16. 3D Telepresence Avatars – How many times have you heard someone say they need to clone themselves? 3D telepresence avatars are the digital equivalent of cloning where life-size representations of ourselves can interact with others in the same fashion as being there in person. These avatars could attend meetings, file reports, engage in water cooler chitchat, attend little league games, and even keep your boss busy, all the while, extending your overall capabilities and earning potential several fold.

17. Artificial Intelligence – Even though AI has quickly emerged as the poster child of future technology gone wrong, artificial intelligence is destined to become a game-changer on almost every level. It’s difficult to imagine any industry that couldn’t somehow be improved, and improved exponentially, with the addition of narrow AI applications.

18. Energy Storage – We gotten to the point of being relatively good at generating power, but when it comes to storing power from one day to the next, we find ourselves still in the Neanderthal stages of development. Anyone who finds a super efficient way of storing power will quickly become the master of the energy universe.

Existing Industries that Could Become Trillion Dollar Industries

Yes, it may indeed be possible for existing industries to climb to the lofty heights of producing trillionaires, but less likely.
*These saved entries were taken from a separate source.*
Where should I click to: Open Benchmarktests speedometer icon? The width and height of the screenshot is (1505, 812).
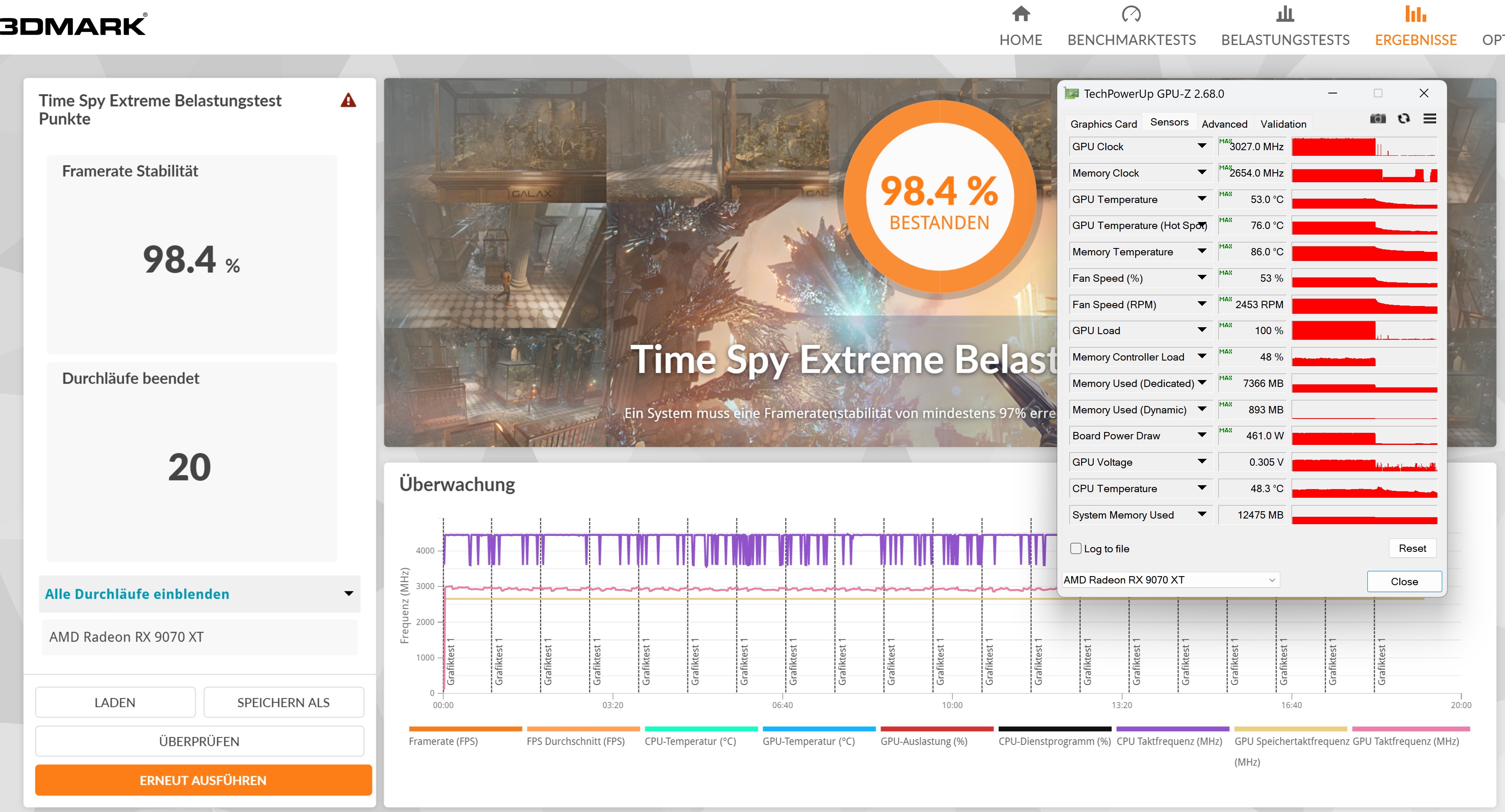pos(1131,14)
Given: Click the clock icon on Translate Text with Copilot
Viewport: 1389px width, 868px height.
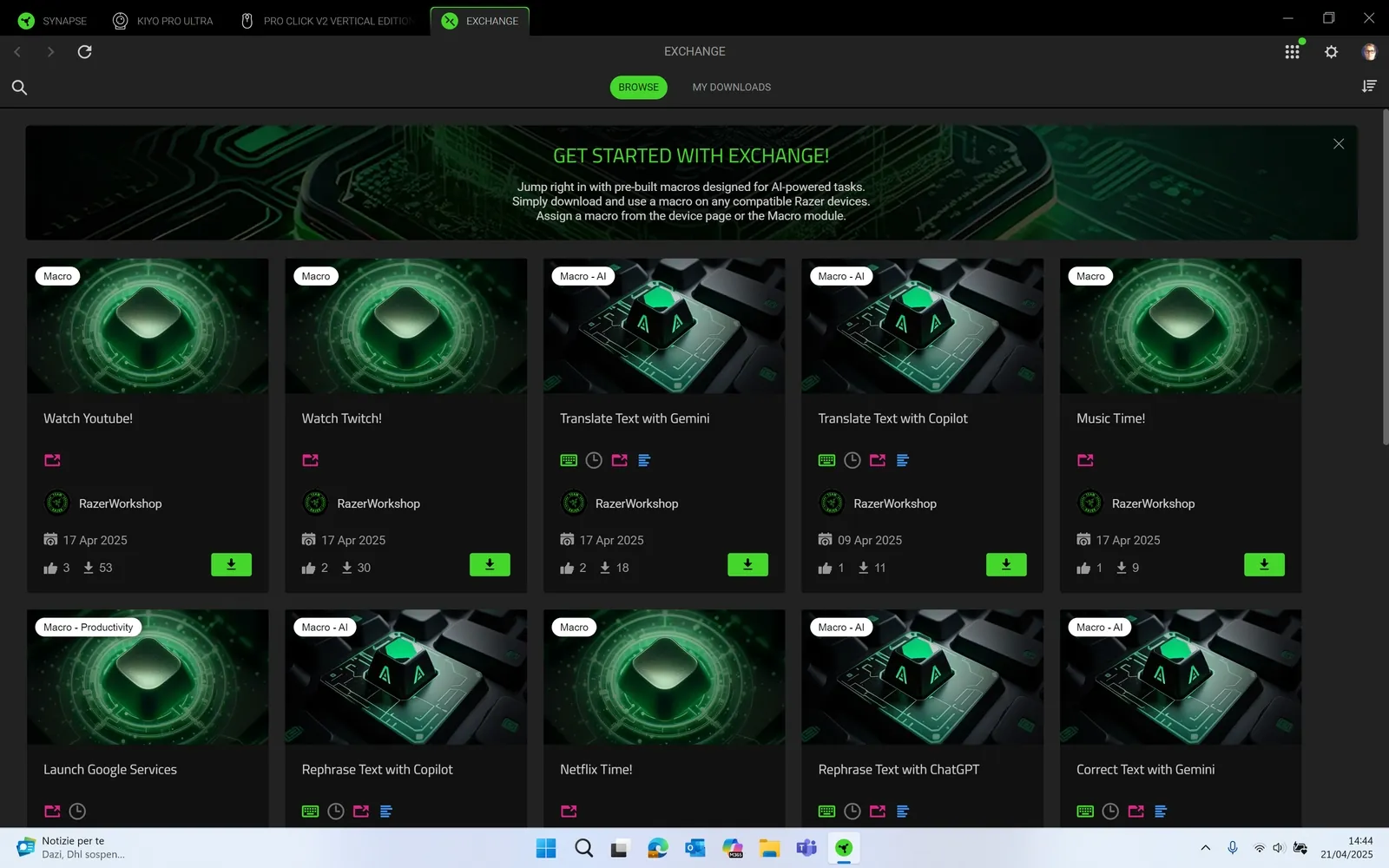Looking at the screenshot, I should [x=852, y=460].
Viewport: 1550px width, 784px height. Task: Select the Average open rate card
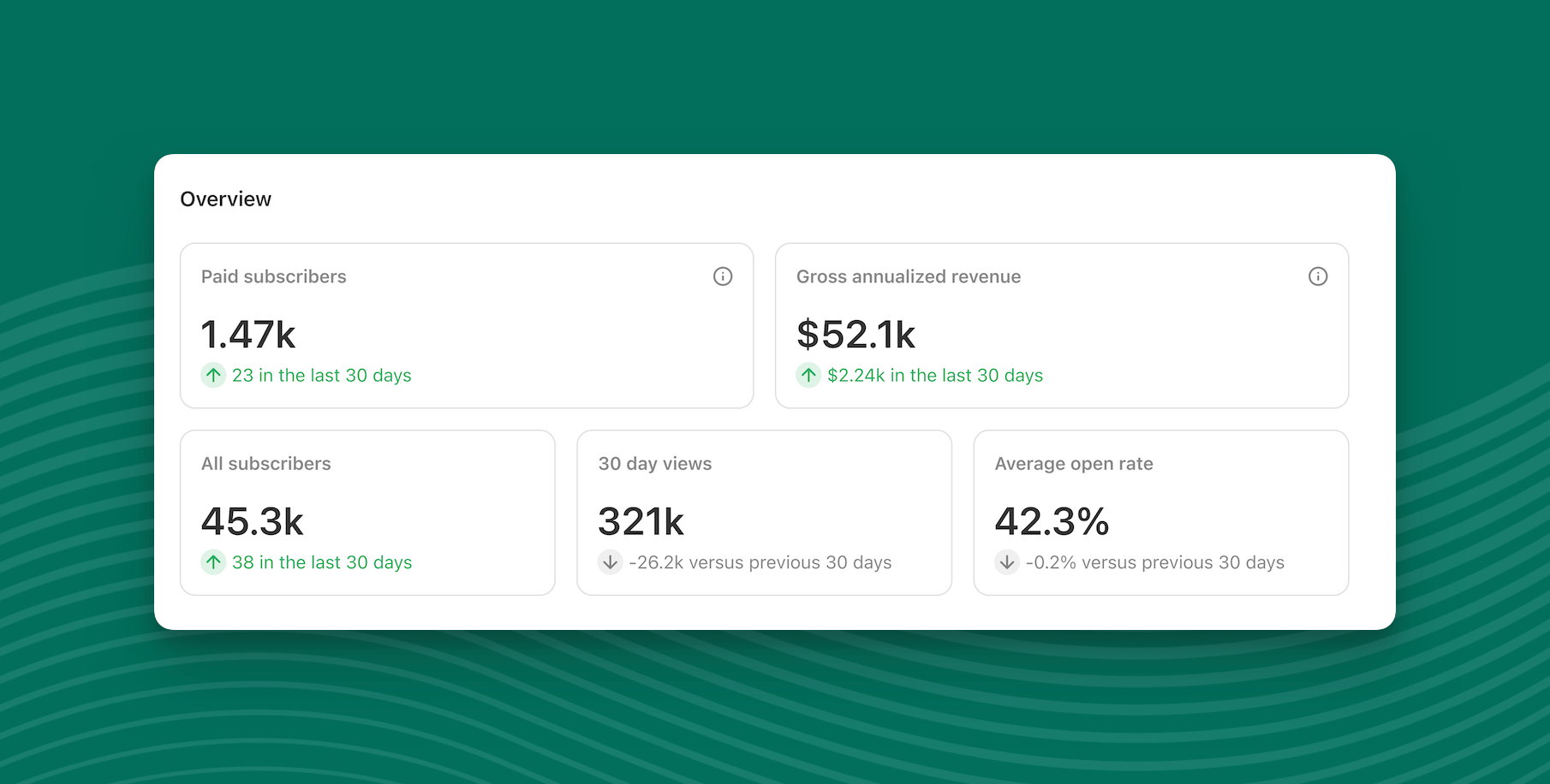click(1160, 513)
Most of today’s industries are already parsed into competitive segments, and that in itself limits scalability on many levels.

Some of today’s wealthiest industries that could conceivably find ways to ramp up to the trillionaire-maker level include insurance, banking, investing, mining, oil and gas, Internet, software, and data storage.

However, for any of these to scale past the trillion-dollar threshold, they will either need to find or create highly profitable new products or services, open up new untapped markets, develop accelerated business processes including transaction speeds, and leverage future tech in a big way in the process.

Final Thoughts

After considering all the possibilities, the first trillionaire will likely have his or her money in multiple industries. I cringe as I say that, because that’s far less interesting than considering which industry will emerge as the maker of future kings.

The intent of creating this list has been to help open people’s thinking about the vast possibilities that lie ahead.

My one disclaimer is that earning money is at best a poor way of keeping score when it comes to assessing the true worth of an individual. However, if the wealth is derived from unleashing an entire new industry with innumerable benefits to humankind, it can indeed be a win-win arrangement.

Again, this is not an exhaustive list and I’d love to hear your thoughts about either the validity or erroneousness of these assumptions as well as some insight into the ones that I’ve missed.